Stayton frowned at the change of emphasis Wylie had made, but did not comment on it. Instead, he remarked, “I understood that personnel from the Coroner’s office, not from the police department, displayed bodies for identification purposes.”
Wylie was suddenly uncomfortable.
“Well, you see, sir, I... ah...”
“You wanted to see if I’m as cold a son of a bitch as I’m supposed to be. I am, Inspector. You’d do well to remember that.”
Wylie was no longer abashed. “I’m conducting an investigation into an alleged murder, Mr Stayton. You were apprised of your daughter’s demise by a civilian instead of authorized police personnel. This—”
“Neil Fargo,” agreed Stayton. “And this robbed you of a chance to study my reactions, to judge whether my surprise at news of her death was genuine or not. A daughter who was a — what is the term, a hype? — could be a great embarrassment for a man in my position, and the man who murdered her is an ex-employee. So you decided to retrieve what you could of the situation by studying my reactions to seeing her dead body. Is that so?”
“Something like that, yes, sir.”
Stayton nodded. “I’ve seen dead bodies before. What is happening with Alex Kolinski?”
Wylie moved up the hall, the industrialist falling in beside him. A greedy light had entered the cop’s eyes.
“I believe he is going through the booking process, Mr Stayton. But I can arrange for you to speak privately with him if you—”
“I don’t want to see the bastard. I just want to make sure he gets strung up by the nuts.”
Without waiting for a reply, Stayton opened the door which led into the narrow room, desk-crowded, which was behind the Coroner’s office reception counter. Wylie held back.
“I understand there was friction between you and Kolinski while he was in your employ.”
“I found him screwing my daughter while he was my chauffeur, and kicked his ass out of my house. I suppose you could call that friction.”
They went through the narrow office, past the civil service stenos typing like aged arthritics, and out to the broad concrete ramp from the Hall of Justice to the Harrison Street municipal parking lot. Beyond the lot and above it, the Skyway moaned and shook with the beginnings of the rush-hour traffic.
“One other little thing has bothered me, sir,” said Wylie.
Stayton, who had been starting down the ramp toward the lot, turned resignedly back. The air was chilly, for the sun was low above the soft, maimed breasts of Twin Peaks; but it was not nearly as chilly as the air in the room they had just quit. Stayton, in a suit but without a topcoat, seemed impervious to both sorts of cold.

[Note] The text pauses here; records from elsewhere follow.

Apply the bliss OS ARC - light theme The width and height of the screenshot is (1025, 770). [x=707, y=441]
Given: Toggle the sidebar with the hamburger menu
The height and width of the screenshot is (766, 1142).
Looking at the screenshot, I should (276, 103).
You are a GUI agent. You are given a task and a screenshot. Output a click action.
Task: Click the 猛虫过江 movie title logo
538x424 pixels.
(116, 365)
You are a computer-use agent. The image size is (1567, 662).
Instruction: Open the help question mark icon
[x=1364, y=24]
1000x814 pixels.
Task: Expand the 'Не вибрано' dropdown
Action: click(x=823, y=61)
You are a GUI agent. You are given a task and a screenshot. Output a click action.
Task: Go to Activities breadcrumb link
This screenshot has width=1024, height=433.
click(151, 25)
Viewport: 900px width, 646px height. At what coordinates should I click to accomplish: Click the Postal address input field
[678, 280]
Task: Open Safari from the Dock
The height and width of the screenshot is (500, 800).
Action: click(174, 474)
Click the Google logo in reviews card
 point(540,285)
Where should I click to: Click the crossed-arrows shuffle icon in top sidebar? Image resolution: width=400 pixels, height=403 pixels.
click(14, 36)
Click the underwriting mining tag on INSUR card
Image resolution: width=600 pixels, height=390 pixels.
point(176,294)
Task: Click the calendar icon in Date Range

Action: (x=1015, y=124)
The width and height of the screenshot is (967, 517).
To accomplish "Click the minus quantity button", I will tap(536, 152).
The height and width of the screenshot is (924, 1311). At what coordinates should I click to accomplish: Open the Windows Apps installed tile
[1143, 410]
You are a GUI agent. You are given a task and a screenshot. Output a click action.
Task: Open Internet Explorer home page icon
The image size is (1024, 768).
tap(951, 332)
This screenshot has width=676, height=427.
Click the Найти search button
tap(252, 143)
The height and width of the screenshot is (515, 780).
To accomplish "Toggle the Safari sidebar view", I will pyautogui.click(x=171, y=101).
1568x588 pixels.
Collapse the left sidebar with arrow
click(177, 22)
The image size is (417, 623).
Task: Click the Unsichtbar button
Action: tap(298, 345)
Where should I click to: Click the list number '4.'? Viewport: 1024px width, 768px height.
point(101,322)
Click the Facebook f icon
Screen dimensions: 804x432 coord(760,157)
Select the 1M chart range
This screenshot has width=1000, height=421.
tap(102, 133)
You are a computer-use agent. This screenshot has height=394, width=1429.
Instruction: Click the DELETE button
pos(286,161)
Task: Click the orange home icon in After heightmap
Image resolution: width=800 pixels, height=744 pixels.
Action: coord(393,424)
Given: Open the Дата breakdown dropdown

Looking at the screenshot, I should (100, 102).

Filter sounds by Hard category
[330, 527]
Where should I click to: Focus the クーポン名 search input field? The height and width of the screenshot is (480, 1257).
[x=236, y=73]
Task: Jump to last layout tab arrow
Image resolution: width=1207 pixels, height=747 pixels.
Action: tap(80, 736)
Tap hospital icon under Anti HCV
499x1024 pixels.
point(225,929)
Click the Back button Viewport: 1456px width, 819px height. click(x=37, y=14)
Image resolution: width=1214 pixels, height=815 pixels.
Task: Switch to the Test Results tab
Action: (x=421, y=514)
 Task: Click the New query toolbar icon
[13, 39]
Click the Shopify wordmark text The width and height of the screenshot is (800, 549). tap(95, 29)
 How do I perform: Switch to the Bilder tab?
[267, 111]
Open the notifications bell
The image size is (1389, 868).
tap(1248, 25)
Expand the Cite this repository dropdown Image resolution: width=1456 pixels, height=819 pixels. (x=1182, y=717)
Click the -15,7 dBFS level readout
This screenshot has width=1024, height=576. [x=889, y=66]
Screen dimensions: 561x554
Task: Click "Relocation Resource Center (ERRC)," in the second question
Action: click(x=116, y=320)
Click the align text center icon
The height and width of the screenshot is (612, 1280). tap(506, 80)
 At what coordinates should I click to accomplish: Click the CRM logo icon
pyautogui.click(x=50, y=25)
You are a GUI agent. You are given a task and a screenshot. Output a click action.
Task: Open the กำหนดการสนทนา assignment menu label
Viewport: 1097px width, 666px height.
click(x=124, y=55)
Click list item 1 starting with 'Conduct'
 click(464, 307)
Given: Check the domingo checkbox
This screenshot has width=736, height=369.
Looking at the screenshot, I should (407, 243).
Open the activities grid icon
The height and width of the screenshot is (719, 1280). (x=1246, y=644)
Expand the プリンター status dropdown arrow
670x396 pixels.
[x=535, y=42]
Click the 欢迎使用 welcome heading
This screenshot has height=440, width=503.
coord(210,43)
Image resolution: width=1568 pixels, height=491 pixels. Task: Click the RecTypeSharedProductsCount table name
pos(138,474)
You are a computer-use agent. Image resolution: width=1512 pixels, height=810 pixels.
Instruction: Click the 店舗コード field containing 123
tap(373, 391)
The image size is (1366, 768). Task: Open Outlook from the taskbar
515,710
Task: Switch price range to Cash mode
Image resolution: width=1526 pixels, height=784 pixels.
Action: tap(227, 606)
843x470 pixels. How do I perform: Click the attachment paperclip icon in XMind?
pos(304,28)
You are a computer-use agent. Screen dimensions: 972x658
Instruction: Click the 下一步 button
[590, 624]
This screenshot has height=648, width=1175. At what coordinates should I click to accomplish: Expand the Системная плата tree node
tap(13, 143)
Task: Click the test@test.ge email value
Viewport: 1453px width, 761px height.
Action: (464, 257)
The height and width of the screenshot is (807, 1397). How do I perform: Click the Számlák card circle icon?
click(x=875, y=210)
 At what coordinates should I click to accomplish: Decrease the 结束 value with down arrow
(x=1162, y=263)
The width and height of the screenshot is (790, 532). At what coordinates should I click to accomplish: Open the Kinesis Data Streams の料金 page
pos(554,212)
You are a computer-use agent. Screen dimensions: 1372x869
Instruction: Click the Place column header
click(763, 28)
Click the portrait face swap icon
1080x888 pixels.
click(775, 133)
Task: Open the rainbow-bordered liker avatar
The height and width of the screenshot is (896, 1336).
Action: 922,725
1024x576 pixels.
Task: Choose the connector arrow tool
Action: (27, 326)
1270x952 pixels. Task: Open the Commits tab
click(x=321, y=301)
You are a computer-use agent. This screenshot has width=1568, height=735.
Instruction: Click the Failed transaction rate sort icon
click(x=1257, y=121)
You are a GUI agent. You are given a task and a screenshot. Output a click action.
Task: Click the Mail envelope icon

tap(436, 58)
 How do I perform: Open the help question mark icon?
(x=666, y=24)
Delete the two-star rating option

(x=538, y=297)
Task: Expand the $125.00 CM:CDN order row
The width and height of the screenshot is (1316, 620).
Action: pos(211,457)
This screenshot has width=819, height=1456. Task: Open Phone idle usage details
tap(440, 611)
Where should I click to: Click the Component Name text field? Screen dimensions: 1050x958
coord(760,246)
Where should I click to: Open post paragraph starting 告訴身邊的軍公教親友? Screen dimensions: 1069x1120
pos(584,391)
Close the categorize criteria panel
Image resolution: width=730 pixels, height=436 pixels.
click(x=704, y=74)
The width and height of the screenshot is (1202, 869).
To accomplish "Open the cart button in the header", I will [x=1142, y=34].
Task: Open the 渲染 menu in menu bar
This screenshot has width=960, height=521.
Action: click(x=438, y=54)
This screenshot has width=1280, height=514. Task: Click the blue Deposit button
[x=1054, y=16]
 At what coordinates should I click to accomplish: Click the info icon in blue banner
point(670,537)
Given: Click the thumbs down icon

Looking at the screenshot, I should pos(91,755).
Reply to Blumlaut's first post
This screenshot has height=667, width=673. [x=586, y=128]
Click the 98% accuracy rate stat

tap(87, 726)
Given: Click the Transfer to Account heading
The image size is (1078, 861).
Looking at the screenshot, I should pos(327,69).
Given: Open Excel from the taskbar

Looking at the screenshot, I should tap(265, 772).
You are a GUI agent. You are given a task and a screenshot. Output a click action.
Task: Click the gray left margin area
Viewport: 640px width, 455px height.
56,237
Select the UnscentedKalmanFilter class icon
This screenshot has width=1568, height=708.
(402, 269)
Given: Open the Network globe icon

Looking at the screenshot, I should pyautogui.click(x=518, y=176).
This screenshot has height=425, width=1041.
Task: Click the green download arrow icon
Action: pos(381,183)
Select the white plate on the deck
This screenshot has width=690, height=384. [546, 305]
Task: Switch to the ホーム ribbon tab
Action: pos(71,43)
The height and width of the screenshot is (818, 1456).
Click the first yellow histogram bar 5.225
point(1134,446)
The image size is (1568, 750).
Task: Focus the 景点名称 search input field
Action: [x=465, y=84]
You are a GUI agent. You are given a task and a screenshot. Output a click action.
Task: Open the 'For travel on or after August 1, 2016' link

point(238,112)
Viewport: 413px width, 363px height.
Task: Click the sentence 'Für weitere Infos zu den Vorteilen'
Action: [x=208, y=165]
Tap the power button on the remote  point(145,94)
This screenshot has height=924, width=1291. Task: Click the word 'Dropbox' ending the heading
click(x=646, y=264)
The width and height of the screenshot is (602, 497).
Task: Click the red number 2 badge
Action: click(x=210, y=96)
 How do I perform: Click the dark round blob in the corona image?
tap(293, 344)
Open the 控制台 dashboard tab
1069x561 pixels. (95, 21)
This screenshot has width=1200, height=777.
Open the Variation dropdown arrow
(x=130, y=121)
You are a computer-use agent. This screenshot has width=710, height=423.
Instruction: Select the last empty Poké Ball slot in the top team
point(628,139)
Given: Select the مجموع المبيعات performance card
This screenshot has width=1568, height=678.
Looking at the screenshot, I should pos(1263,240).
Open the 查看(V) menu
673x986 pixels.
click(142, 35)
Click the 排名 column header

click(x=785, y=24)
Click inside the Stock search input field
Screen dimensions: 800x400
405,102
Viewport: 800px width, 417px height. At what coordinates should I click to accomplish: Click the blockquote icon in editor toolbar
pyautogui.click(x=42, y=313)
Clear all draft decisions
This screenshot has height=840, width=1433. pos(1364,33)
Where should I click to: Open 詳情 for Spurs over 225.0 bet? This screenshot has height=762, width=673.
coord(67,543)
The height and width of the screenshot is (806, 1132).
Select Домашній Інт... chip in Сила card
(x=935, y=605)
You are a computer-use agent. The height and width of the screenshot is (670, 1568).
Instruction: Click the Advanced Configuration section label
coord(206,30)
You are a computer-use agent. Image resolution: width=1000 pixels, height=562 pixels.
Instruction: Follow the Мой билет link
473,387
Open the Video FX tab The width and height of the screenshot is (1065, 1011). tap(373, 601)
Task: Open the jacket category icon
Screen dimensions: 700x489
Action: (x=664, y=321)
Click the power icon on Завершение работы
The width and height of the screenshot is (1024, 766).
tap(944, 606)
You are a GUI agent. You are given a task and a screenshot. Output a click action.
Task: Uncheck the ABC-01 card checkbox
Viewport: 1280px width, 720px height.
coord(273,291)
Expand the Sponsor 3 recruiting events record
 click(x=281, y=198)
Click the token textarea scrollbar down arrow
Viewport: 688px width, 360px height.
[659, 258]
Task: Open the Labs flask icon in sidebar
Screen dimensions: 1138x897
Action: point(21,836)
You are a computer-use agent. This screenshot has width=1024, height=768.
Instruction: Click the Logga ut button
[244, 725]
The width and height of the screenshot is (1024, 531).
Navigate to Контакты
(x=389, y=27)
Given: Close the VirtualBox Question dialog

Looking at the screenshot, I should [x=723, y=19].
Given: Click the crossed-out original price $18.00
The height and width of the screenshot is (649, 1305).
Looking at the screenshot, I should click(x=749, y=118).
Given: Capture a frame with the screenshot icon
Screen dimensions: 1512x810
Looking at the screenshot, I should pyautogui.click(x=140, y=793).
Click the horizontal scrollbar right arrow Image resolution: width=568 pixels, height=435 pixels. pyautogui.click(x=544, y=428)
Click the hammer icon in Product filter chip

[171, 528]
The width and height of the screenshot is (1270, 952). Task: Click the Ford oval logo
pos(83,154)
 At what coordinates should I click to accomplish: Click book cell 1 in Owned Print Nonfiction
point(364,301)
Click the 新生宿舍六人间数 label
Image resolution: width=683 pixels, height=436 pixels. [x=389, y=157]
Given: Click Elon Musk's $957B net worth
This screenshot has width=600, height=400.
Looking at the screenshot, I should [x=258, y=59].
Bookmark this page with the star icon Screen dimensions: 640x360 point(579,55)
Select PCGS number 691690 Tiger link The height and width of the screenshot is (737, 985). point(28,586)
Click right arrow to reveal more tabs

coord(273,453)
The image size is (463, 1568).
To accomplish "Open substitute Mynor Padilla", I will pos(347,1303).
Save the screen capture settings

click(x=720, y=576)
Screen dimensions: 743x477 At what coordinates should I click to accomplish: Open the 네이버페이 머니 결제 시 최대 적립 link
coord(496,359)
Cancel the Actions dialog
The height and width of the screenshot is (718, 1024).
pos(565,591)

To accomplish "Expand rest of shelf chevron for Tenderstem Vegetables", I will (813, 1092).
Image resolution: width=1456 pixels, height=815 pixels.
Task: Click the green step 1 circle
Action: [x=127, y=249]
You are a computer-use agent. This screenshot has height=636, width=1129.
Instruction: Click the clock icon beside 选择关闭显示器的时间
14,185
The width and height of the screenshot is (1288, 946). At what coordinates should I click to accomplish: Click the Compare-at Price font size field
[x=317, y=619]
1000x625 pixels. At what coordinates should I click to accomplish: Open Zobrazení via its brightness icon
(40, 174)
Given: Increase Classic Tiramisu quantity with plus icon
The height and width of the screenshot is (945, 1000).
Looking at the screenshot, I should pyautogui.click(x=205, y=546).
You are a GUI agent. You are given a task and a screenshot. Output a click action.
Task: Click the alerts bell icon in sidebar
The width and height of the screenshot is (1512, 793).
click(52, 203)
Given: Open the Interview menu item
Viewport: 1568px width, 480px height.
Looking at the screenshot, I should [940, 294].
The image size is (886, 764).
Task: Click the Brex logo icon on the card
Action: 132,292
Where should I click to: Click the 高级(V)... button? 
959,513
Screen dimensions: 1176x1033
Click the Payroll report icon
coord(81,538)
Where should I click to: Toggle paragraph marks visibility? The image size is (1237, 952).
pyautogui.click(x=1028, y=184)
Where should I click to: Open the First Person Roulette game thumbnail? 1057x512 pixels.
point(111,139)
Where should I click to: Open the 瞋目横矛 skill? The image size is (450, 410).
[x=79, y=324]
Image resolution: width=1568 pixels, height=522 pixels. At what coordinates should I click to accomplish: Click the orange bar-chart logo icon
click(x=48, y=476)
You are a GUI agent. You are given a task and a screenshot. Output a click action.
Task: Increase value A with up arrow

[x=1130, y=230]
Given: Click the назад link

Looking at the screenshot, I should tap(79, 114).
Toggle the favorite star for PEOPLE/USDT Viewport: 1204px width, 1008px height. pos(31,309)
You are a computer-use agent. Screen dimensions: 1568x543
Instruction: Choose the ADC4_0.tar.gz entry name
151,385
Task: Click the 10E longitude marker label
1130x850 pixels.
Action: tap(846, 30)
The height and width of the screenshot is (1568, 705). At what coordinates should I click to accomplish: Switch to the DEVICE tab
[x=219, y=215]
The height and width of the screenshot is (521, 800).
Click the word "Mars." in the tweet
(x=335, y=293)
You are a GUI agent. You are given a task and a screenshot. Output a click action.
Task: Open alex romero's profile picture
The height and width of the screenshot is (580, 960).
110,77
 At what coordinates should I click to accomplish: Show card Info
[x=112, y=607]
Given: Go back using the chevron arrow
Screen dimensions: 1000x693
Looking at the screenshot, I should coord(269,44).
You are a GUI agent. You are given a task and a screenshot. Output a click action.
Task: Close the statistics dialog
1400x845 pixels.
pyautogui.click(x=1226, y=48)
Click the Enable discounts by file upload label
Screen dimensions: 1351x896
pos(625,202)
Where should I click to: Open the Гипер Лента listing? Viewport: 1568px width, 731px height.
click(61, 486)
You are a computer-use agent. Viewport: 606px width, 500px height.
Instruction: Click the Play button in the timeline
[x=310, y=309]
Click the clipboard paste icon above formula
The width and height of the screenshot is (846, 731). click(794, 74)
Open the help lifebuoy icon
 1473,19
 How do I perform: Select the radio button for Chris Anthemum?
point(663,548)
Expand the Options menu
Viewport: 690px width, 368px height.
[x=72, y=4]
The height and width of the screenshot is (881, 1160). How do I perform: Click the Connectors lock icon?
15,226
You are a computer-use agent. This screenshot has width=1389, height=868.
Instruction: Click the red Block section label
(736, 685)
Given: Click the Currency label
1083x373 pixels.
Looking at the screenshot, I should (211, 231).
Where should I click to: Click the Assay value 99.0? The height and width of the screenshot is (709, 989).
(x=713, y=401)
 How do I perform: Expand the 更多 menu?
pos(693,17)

“What is that?” he asked impatiently.
“This thing of Neil Fargo calling you about your daughter’s death.”
“He is in my employ. I expect loyalty of my employees.”
“If that loyalty should conflict with the police in their authorized investigations—”
“Then the police have legal remedies. Meanwhile, you’ve been a policeman long enough to know the power realities of this city. I am one of those realities, and my daughter is dead. The man who made her dead will pay the full penalty of the law.”
“And if he didn’t make her dead?” demanded Wylie stubbornly.
“If you have doubts as to Kolinski’s guilt, dismiss them. They are puerile. Get in the way of his conviction for murder in the first degree, and I will crush you, utterly.”
The planes of Wylie’s rather ugly face tightened and flattened. Unconsciously, he set his feet as if to take or deliver a blow. He said thinly, “Are you threatening a police officer, Mr Stayton?”
“It is not a threat.” He laid a finger against the middle button of Wylie’s honest, off-the-rack suit. “It is a statement of objective fact. Utterly, if you interfere.”